» WHAT IS NEEDED
Each line below needs to be printed again exactly.

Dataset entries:
=== Section Start ===
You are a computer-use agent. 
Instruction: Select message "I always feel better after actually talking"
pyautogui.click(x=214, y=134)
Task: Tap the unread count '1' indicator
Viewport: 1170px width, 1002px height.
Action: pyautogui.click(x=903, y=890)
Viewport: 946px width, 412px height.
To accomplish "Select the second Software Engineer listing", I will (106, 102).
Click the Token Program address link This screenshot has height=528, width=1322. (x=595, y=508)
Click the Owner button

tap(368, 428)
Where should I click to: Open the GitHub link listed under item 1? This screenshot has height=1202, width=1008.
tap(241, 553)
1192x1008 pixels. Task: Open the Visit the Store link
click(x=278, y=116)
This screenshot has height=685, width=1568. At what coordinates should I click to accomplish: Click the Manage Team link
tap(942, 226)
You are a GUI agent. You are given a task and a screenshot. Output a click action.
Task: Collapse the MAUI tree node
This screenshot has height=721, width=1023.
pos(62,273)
=== Section End ===
» EXERCISE RESULT
You are a computer-use agent. 
Instruction: Select message "I always feel better after actually talking"
pyautogui.click(x=214, y=134)
Task: Tap the unread count '1' indicator
Viewport: 1170px width, 1002px height.
Action: pyautogui.click(x=903, y=890)
Viewport: 946px width, 412px height.
To accomplish "Select the second Software Engineer listing", I will (106, 102).
Click the Token Program address link This screenshot has height=528, width=1322. (x=595, y=508)
Click the Owner button

tap(368, 428)
Where should I click to: Open the GitHub link listed under item 1? This screenshot has height=1202, width=1008.
tap(241, 553)
1192x1008 pixels. Task: Open the Visit the Store link
click(x=278, y=116)
This screenshot has height=685, width=1568. At what coordinates should I click to accomplish: Click the Manage Team link
tap(942, 226)
You are a GUI agent. You are given a task and a screenshot. Output a click action.
Task: Collapse the MAUI tree node
This screenshot has height=721, width=1023.
pos(62,273)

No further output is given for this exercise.